También sabemos, con el grado de certeza que se puede tener en la política, que un Senado controlado por los republicanos no declarará culpable a Trump ni lo retirará del cargo; puede que ni siquiera simule considerar la evidencia. Así que será fácil tomarse todo el asunto con cinismo.
Sin embargo, no se sintió así. En mi caso, y sin duda para millones de mis conciudadanos, el miércoles fue un día muy emotivo, un día de esperanza y desesperanza a la vez.
Las razones de la desesperanza son evidentes. Podríamos perder muy fácilmente todo aquello que se supone que Estados Unidos representa. La cuna de la libertad bien podría estar a meses de abandonar todos sus ideales.
No obstante, también hay motivos de esperanza.
Resulta que los enemigos de la libertad son tan desvergonzados y corruptos como en otras naciones, desde Hungría hasta Turquía, en las cuales la democracia ha colapsado en la práctica, pero los defensores de la democracia estadounidense parecen más unidos y decididos que sus homólogos en el extranjero. La gran interrogante es si esa diferencia –ese verdadero excepcionalismo estadounidense– será suficiente para salvarnos.

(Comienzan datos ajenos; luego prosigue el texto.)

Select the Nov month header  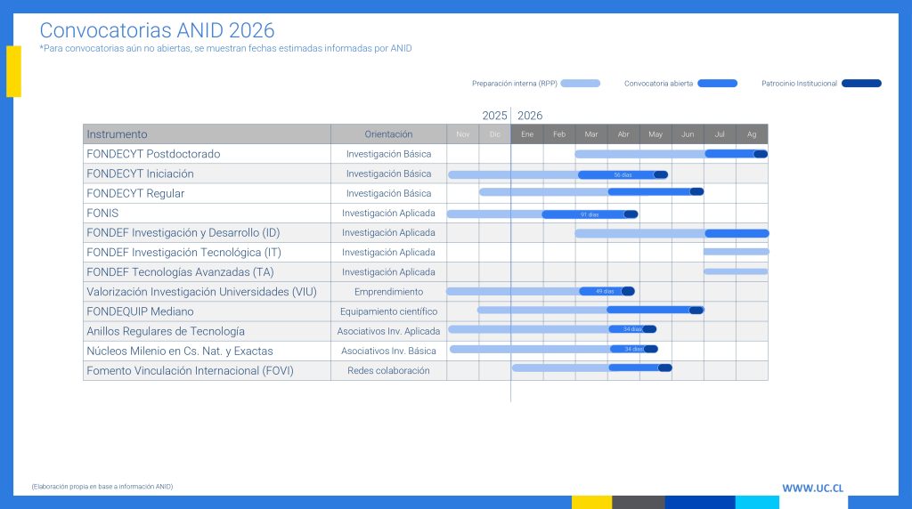point(462,134)
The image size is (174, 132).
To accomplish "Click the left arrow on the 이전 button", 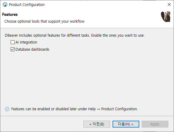I will (x=90, y=124).
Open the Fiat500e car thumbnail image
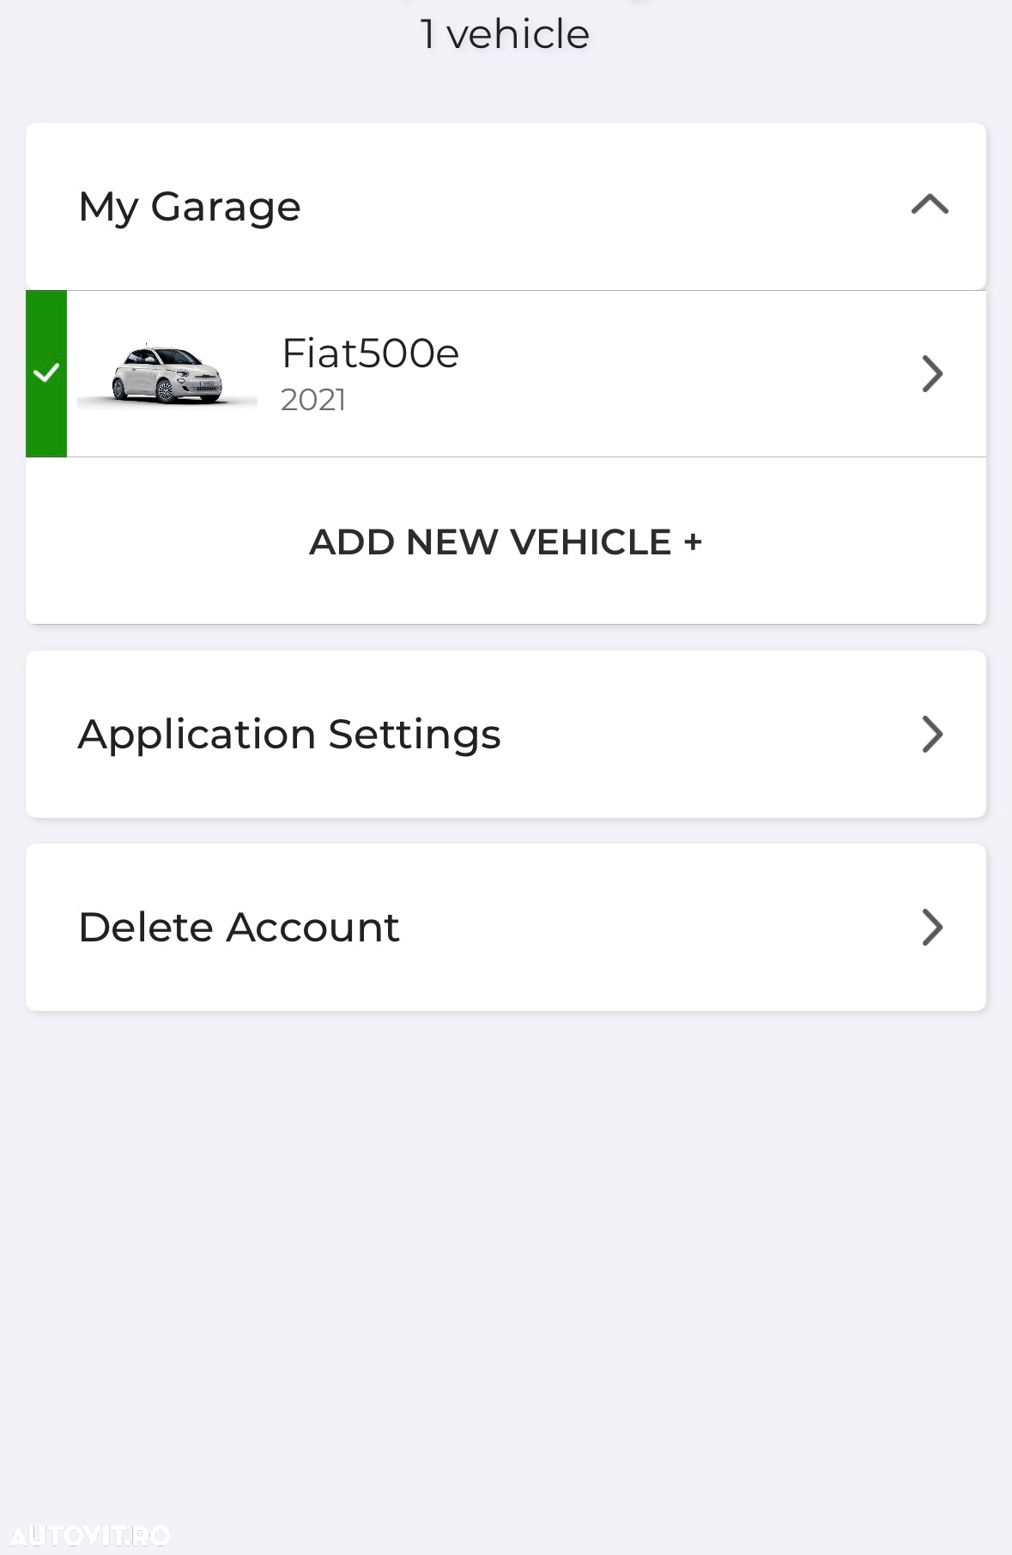The image size is (1012, 1555). pyautogui.click(x=167, y=374)
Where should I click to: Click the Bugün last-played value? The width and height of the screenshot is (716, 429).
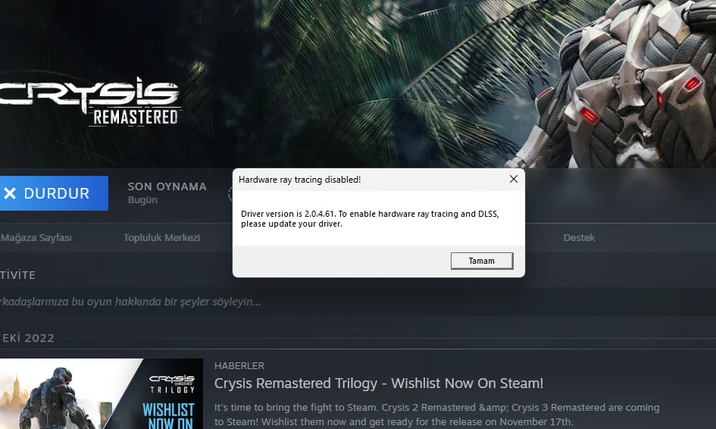(142, 200)
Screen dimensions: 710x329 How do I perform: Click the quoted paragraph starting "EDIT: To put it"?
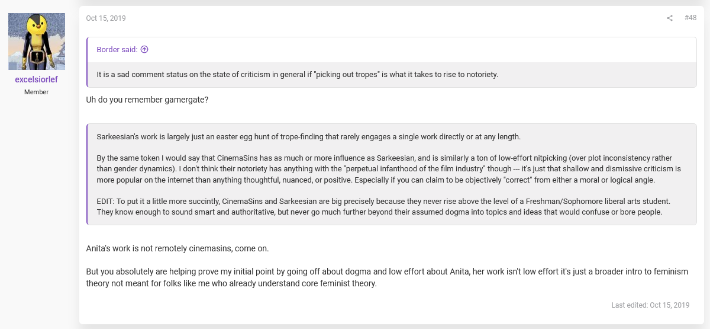click(383, 207)
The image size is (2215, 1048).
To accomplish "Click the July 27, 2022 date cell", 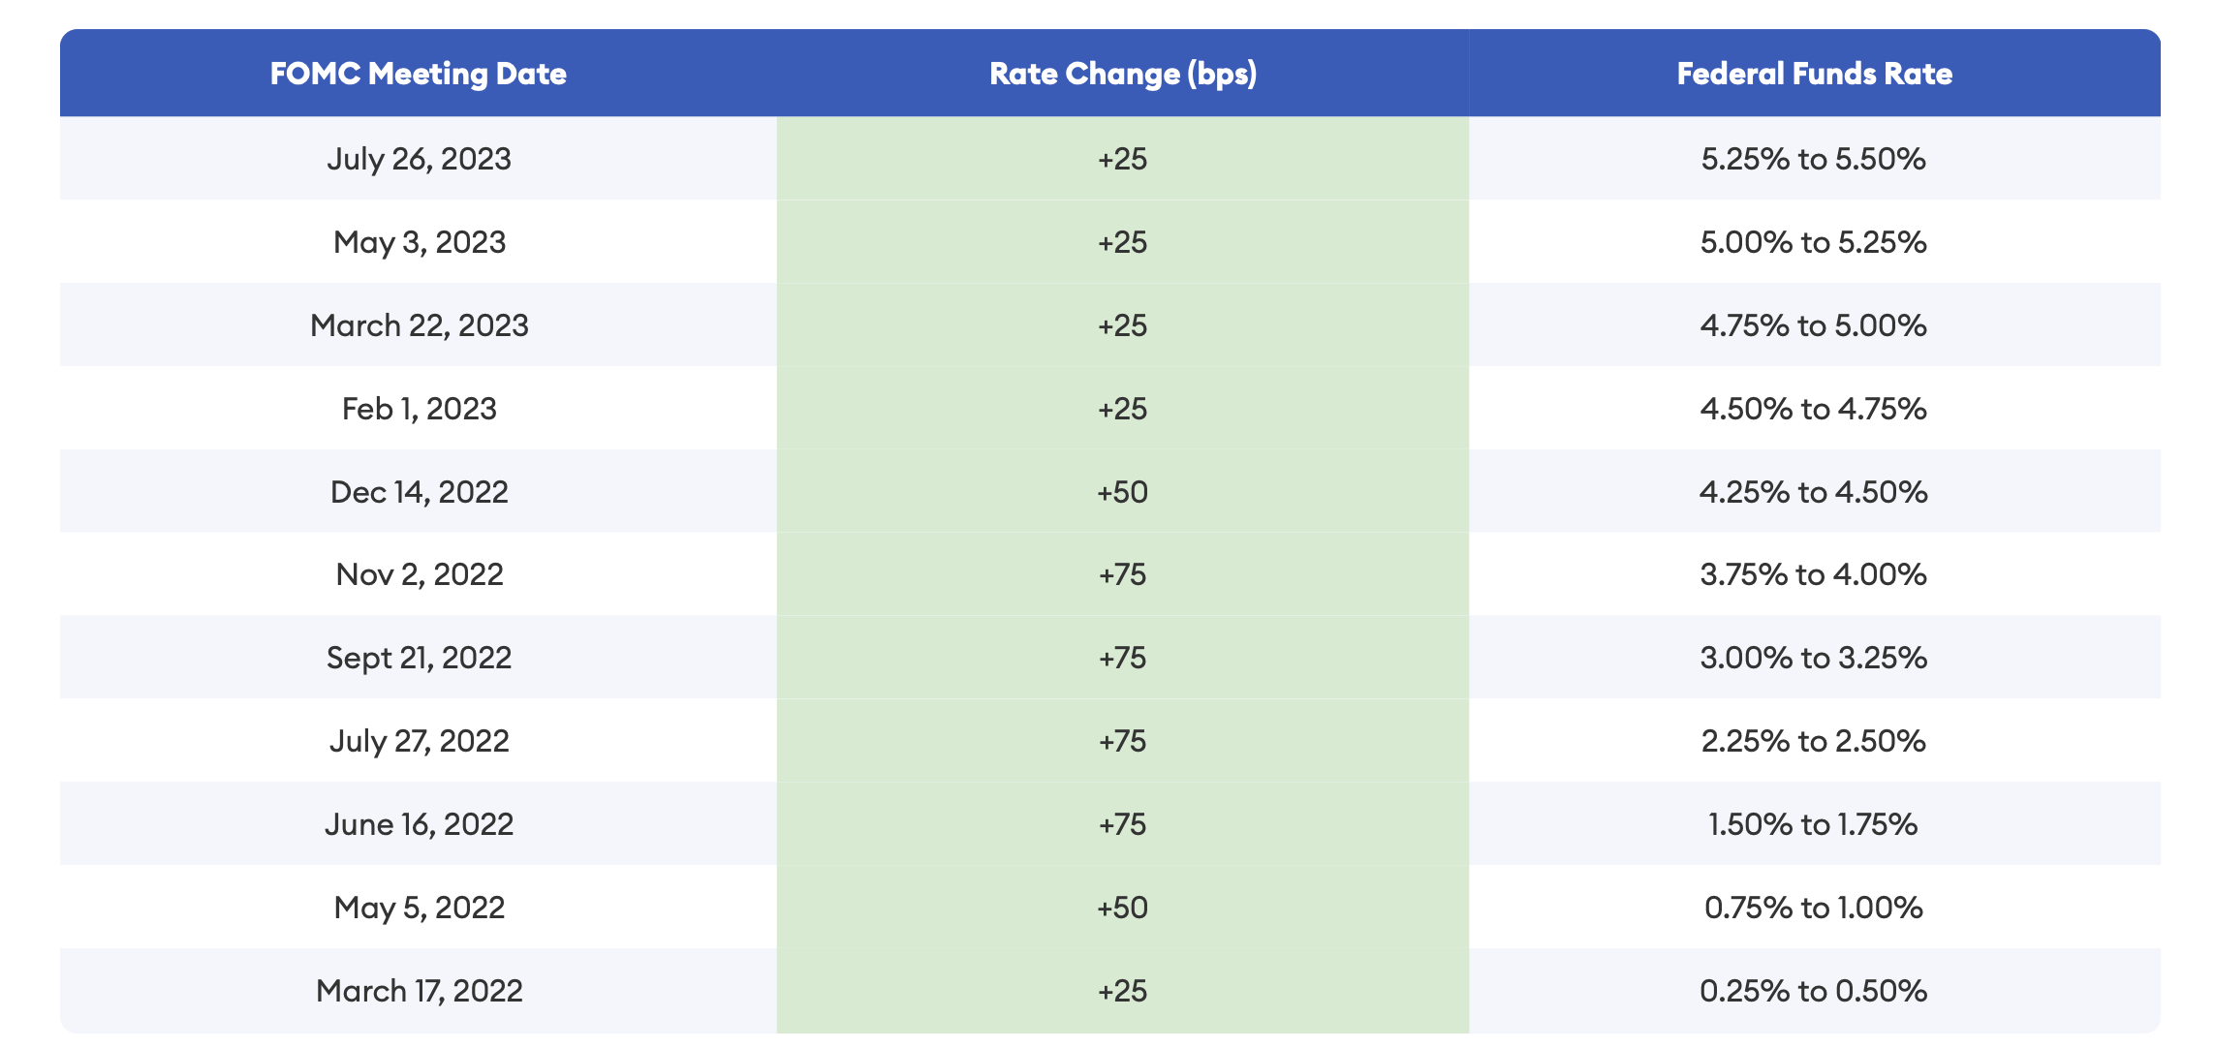I will click(x=419, y=741).
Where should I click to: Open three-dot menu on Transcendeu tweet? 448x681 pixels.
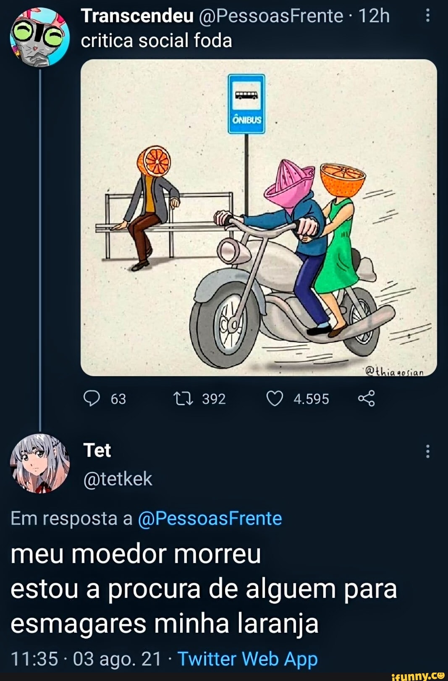point(427,16)

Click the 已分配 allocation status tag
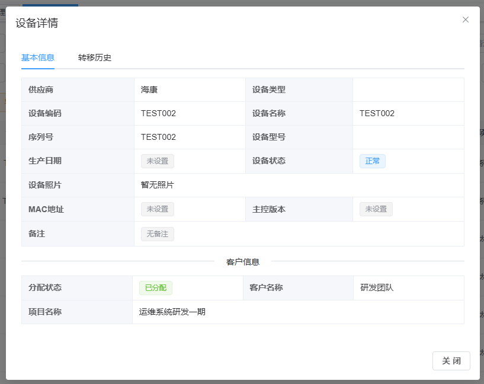pos(156,288)
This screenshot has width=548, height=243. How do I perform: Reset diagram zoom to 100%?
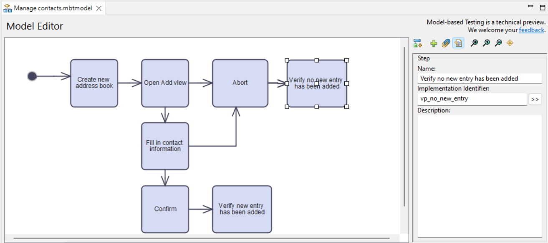tap(486, 43)
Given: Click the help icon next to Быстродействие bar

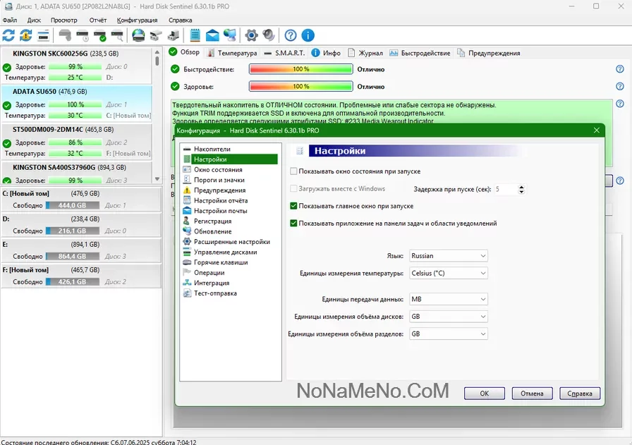Looking at the screenshot, I should click(619, 69).
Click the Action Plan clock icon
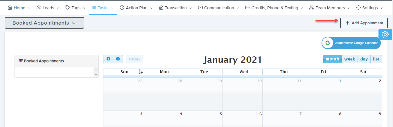The width and height of the screenshot is (393, 127). point(122,8)
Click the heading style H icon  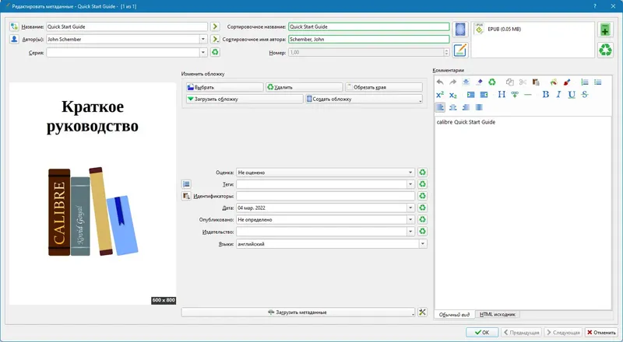click(x=502, y=94)
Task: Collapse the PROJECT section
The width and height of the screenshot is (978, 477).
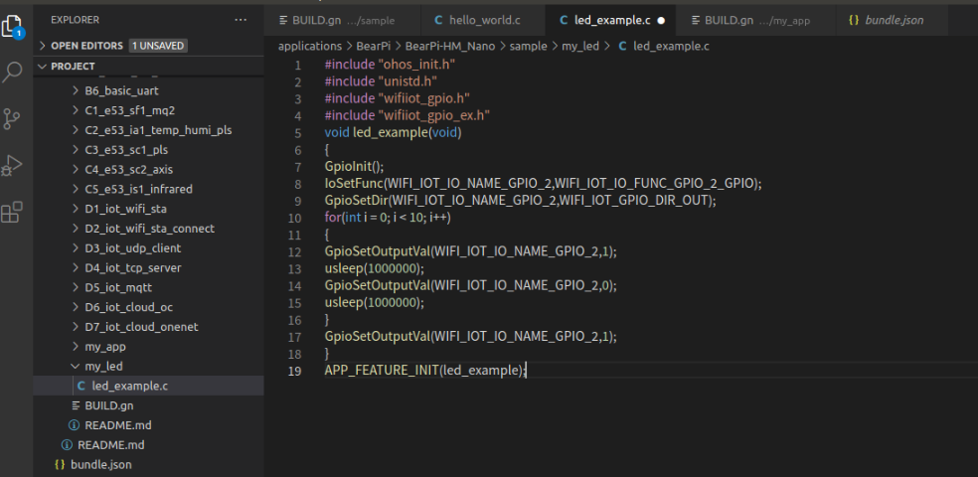Action: point(43,67)
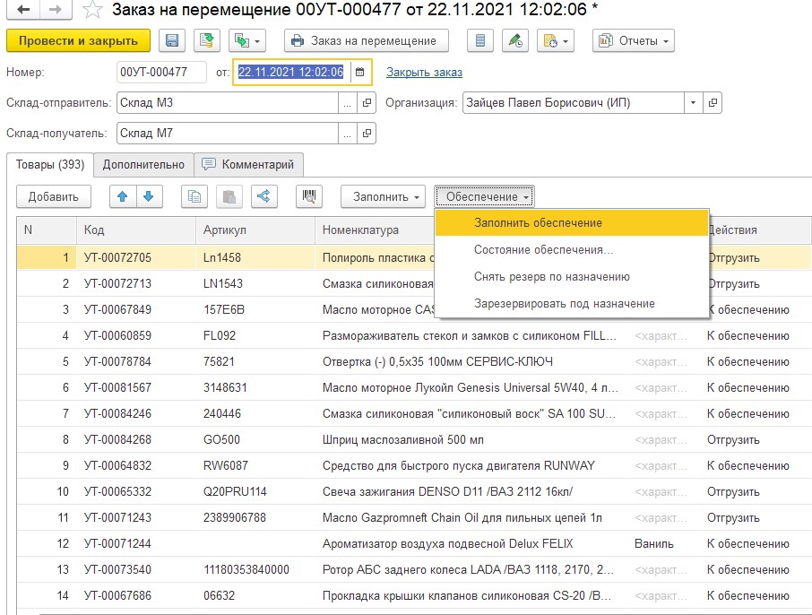Expand the Заполнить dropdown button
Screen dimensions: 812x615
tap(386, 196)
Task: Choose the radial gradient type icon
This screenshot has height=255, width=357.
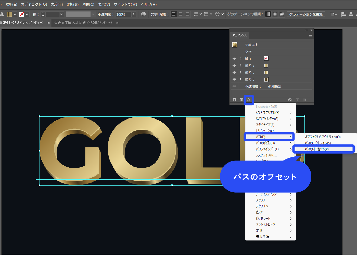Action: [275, 14]
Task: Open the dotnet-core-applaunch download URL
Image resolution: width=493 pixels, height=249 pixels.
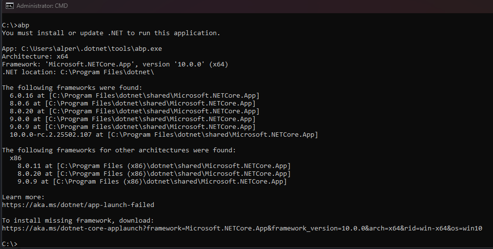Action: coord(242,228)
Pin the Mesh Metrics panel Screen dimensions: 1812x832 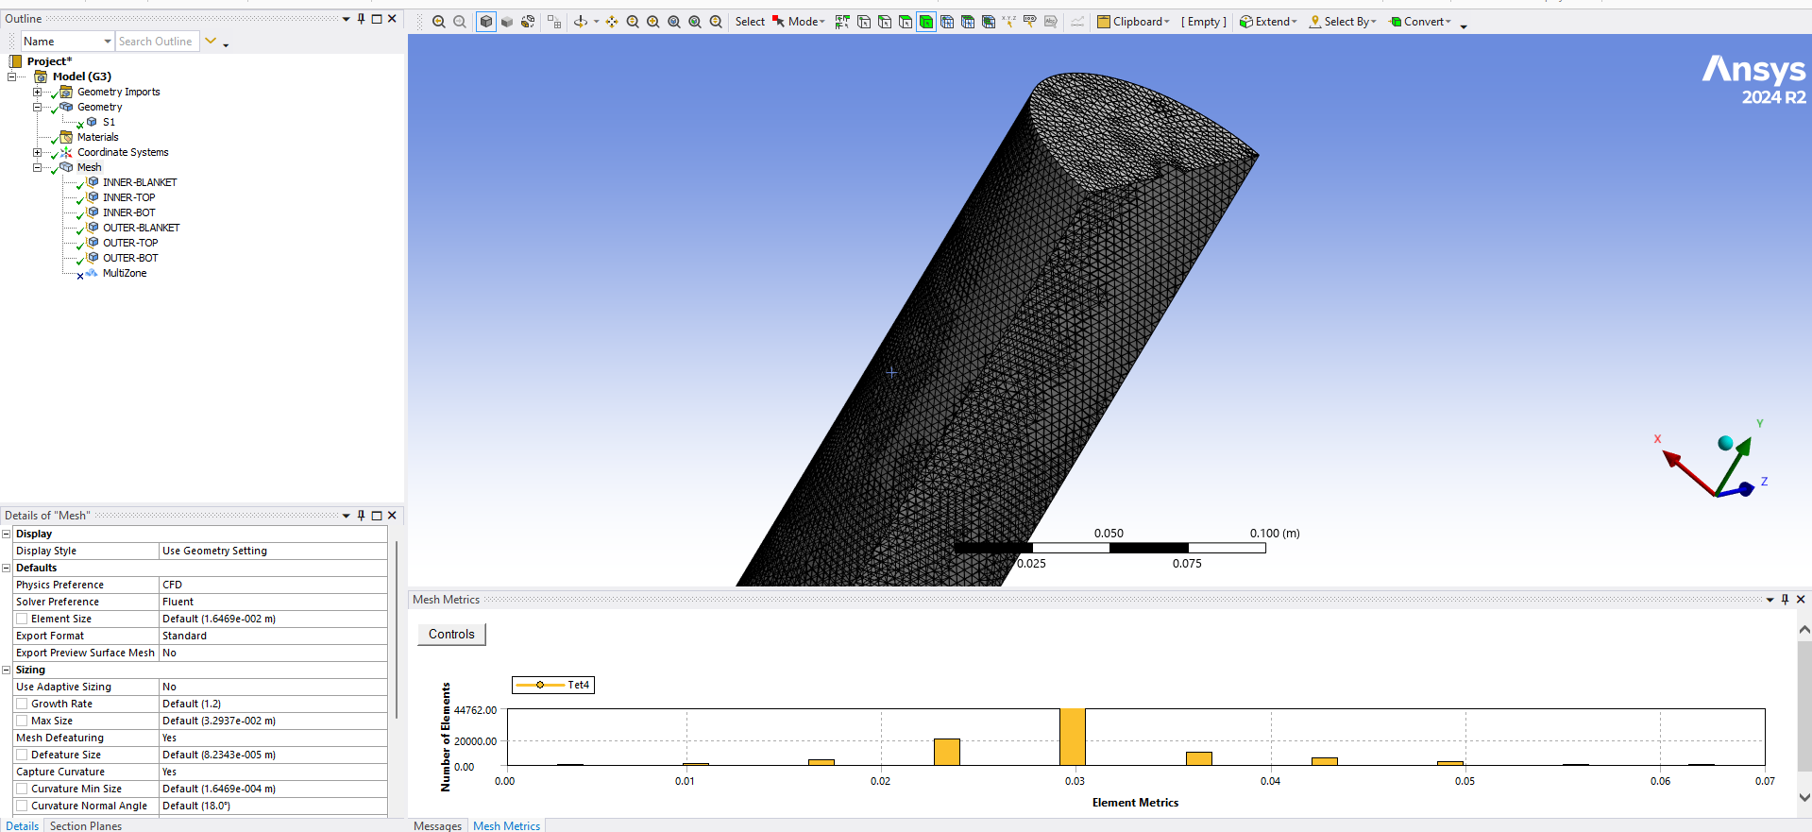[1785, 600]
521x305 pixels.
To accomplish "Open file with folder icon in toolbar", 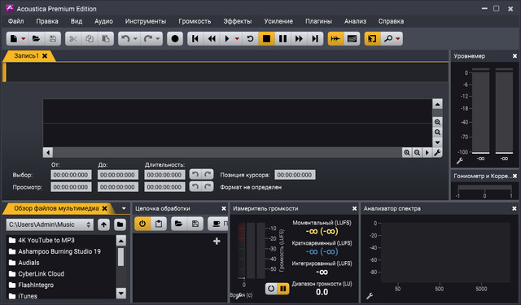I will click(36, 39).
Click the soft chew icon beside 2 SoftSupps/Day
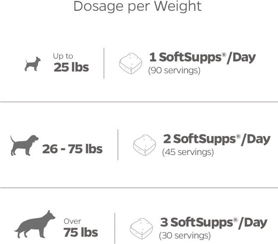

Retrocedamos un poco y preguntémonos qué hemos aprendido sobre Estados Unidos en los últimos tres años.
Nunca hubo duda de que Trump abusaría de sus poderes; desde el comienzo dejó claro su desprecio por el Estado de derecho y su intención de aprovechar su cargo para obtener beneficios personales. Sin embargo, durante un tiempo, fue posible imaginar que al menos parte de su partido defendería los principios democráticos.
Pero eso no fue así. Lo que vimos el miércoles fue un desfile de aduladores comparando a su líder con Jesucristo, mientras soltaban una perorata relacionada con teorías conspirativas desacreditadas provenientes directo del Kremlin. Mientras lo hacían, el objeto de su adoración estaba pronunciando un discurso interminable, inconexo y al estilo de un dictador del tercer mundo, lleno de mentiras, que viraba entre la grandiosidad y la autocompasión, intercalado con quejas sobre cuántas veces tiene que tirar la cadena de su baño.